Morley-Minto Reforms (1909)
The British govt played the game of Divide and Rule and tried to win over moderate nationalist opinion so that the militant nationalist could be isolated and suppressed. To placate the moderate nationalists it announced constitutional concessions through the Indian Council Act of 1909 known as Morley-Minto Reforms.
A joint Reform Scheme was sent to the Viceroy. They decided to make a united demand for self-government. They were to join their hands in asking the Government that a majority of the members of the Legislative Councils to be elected. They were to ask the Government that the Legislative Councils be invested with wider powers than before. They would make a common demand that at least half the seats in the Viceroy’s Executive Council be filled with Indians. Thus this session of 1916 cemented the friendship between the Congress and the Muslim League and promoted goodwill between the Hindus and the Muslims. Resolution condemning the Arms Act and Press Act were passed which had virtually reduced the people and the press to a condition of absolute helplessness.
Some nationalists frustrated by the failure of political struggle turned to revolutionary terrorism. They felt that the British must be physically expelled from India. They resorted to use violence against unpopular British officials, governors and viceroys. Certain newspapers like Sandhya and the Yugantar in Bengal and Kal in Maharashtra began to advocate revolutionary terrorism after 1905. Soon many secret societies of terrorist youth came into existence. The most famous of these was in Anushilan Samiti whose Dacca section alone had 500 branches. The terrorists also established centres of activity abroad. The Ghadar party was constituted in 1913 by revolutionaries in USA and Canada. They aimed at the overthrow of the British through an armed revolt. Prominent revolutionaries were Prafulla Chaki,Khudiram Bose.V Savarkar,Har Dayal and Ajit Singh.

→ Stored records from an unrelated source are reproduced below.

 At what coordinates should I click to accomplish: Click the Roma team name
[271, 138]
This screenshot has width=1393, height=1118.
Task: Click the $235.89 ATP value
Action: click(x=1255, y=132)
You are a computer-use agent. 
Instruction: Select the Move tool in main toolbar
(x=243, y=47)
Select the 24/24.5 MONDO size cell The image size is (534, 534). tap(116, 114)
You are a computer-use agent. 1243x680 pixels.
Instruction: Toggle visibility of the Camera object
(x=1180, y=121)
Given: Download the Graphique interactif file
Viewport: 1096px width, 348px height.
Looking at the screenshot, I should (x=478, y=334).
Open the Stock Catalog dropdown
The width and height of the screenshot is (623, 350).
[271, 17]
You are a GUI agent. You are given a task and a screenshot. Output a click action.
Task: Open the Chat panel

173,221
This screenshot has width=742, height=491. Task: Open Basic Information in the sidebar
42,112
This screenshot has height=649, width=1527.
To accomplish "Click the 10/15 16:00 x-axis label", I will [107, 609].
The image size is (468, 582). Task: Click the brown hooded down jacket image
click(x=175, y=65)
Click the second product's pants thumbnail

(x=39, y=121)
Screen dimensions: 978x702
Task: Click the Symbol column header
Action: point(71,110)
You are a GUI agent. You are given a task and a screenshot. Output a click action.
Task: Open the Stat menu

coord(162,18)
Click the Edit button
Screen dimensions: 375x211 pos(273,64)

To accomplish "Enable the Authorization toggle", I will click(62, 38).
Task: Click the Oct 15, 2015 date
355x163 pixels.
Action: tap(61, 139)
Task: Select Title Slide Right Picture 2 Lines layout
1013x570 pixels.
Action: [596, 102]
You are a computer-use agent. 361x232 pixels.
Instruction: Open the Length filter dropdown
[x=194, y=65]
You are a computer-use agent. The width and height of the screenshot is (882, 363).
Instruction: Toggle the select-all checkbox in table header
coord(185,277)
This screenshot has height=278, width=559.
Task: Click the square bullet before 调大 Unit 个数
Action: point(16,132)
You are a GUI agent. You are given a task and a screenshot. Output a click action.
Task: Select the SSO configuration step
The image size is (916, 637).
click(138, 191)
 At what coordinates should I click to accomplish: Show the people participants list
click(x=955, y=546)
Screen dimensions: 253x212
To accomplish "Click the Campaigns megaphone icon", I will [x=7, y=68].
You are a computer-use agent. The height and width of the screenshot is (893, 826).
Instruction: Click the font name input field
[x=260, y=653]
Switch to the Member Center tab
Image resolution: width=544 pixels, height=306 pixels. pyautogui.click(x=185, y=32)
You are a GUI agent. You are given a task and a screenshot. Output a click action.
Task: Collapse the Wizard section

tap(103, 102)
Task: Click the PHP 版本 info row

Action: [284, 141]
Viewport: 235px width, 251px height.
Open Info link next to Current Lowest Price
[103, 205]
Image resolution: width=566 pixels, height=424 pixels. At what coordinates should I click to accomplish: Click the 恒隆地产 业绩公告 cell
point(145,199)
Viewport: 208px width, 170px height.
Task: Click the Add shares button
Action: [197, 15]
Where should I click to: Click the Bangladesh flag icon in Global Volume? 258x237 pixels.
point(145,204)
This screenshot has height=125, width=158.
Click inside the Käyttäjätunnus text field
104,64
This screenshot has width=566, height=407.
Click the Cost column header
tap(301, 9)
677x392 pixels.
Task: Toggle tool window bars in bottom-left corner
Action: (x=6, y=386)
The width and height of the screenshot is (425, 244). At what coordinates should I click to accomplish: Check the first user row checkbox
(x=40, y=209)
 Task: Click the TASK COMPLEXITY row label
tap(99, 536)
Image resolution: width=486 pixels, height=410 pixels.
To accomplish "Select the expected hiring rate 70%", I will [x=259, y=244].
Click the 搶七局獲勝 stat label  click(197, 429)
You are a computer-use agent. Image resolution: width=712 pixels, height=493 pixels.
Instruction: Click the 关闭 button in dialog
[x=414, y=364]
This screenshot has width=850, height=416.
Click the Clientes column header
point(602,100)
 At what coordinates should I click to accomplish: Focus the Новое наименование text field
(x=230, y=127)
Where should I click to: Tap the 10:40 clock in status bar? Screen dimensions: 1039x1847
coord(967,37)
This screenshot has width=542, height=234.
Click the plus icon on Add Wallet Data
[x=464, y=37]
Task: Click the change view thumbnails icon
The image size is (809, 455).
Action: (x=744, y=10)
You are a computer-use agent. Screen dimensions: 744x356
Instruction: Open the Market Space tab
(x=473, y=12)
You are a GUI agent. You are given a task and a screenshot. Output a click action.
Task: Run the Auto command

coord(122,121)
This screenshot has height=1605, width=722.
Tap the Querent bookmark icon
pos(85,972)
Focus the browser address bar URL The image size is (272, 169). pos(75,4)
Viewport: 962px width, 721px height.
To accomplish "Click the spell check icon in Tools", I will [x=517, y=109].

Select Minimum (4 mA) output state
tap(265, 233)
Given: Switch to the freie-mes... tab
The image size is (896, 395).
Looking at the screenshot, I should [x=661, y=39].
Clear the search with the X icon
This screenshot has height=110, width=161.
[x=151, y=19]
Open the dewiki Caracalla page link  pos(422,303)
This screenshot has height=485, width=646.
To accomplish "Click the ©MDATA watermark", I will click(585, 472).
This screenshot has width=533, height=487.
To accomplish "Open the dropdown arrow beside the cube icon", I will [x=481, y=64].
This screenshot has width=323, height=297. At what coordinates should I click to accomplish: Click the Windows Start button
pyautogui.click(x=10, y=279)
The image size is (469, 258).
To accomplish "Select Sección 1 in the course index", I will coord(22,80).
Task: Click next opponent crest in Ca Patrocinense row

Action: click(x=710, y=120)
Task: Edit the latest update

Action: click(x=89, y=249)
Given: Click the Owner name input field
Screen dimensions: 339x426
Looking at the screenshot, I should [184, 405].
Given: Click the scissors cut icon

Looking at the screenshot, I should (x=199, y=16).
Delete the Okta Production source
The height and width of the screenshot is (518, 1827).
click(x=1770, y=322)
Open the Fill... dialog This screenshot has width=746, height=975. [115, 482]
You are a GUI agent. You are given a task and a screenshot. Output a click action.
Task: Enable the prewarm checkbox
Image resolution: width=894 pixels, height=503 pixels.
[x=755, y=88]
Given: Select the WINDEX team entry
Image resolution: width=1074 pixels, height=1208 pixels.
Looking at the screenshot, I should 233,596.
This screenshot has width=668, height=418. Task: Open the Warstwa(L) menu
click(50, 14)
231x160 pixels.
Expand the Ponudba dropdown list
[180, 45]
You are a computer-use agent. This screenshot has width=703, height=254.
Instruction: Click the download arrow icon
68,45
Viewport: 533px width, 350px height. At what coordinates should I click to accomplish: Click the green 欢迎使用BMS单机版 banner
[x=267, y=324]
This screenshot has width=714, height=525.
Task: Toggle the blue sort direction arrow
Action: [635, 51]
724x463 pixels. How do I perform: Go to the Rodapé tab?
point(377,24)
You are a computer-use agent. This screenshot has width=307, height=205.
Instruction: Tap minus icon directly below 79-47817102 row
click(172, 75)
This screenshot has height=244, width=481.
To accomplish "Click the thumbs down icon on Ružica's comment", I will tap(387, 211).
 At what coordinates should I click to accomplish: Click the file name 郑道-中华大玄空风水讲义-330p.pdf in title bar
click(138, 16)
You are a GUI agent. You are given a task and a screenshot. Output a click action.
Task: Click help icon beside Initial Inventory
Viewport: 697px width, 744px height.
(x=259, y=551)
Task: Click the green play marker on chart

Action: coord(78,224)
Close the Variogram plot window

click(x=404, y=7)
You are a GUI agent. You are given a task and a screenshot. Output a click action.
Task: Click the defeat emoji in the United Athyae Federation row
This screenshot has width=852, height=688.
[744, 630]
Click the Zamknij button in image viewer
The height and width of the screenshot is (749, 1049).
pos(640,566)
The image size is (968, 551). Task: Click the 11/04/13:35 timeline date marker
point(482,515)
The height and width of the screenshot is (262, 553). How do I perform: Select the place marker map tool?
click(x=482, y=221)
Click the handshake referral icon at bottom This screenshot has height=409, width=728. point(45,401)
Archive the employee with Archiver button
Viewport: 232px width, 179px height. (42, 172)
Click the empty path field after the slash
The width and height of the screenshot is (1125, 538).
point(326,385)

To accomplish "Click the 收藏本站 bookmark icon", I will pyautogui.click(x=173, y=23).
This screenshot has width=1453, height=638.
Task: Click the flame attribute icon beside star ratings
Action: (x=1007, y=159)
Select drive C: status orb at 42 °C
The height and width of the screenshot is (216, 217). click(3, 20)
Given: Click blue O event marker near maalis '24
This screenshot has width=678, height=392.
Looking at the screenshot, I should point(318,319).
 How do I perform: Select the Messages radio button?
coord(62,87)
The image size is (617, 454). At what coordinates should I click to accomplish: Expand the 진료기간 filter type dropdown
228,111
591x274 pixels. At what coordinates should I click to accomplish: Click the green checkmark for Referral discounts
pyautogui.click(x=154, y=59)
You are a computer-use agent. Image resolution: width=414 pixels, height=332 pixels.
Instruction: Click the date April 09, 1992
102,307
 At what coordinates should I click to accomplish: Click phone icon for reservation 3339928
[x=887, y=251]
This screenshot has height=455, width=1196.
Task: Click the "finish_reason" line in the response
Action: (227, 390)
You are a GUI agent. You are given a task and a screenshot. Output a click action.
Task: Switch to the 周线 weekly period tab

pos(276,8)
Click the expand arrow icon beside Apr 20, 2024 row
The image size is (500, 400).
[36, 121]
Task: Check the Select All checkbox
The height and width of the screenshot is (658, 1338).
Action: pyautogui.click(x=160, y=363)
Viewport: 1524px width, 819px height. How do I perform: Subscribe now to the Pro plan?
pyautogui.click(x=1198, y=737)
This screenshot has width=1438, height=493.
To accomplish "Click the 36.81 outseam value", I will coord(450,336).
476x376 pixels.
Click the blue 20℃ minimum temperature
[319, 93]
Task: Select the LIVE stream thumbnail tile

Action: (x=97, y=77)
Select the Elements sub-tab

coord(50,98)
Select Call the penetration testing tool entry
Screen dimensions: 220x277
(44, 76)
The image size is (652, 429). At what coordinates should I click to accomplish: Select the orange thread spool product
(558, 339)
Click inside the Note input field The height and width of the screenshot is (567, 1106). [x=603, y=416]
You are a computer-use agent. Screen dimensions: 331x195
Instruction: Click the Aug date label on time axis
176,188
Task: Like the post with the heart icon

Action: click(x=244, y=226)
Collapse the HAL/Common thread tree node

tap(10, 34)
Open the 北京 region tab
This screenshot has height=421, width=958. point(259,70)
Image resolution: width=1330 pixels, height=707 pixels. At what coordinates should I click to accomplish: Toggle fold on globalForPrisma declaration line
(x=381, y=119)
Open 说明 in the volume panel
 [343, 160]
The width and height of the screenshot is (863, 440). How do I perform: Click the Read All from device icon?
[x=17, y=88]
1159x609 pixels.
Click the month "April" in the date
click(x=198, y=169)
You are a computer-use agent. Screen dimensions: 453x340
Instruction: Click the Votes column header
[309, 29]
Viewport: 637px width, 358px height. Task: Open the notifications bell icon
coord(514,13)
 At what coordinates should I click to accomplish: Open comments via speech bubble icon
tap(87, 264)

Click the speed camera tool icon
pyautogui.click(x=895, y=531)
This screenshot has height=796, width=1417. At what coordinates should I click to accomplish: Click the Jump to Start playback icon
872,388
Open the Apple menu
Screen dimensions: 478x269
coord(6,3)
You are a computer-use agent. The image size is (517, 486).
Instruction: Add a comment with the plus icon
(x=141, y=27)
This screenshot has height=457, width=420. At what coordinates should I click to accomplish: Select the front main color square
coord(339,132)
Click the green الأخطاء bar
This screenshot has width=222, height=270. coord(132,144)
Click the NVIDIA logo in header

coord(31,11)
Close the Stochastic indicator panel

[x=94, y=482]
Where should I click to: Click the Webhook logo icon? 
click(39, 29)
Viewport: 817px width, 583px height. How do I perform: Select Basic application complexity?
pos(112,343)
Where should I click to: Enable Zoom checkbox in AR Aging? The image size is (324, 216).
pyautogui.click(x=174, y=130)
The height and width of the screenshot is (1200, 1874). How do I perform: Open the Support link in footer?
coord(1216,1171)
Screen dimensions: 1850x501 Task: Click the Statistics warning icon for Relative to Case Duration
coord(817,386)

In 1906 the Muslim League was formed. The lead in its formation was taken by the Agha Khan and Nawab Salimulla of Dacca. They were encouraged by Viceroy Minto.The Muslim League declared that its aims were to promote loyalty to the government ,to protect and advance the interests of Muslims and to ensure that Muslims did not develop feelings of hostility towards other communities in India. However in spite of the efforts of the British govt the Muslim masses were drawn into the nationalist movement.
The reason was the contempt that the Muslim felt for the British govt for waging war against the Sultan of Turkey who was regarded as the Caliph of the Muslim world. Two prominent Muslim leaders Maulana Mohammad Ali and Abul Kalam Azad carried on nationalist propaganda among the people and brought them into the struggle for freedom. The Muslim League itself was influenced by the spread of anti-imperialist ideas. In 1913 it adopted the attainment of self-govt as its aim.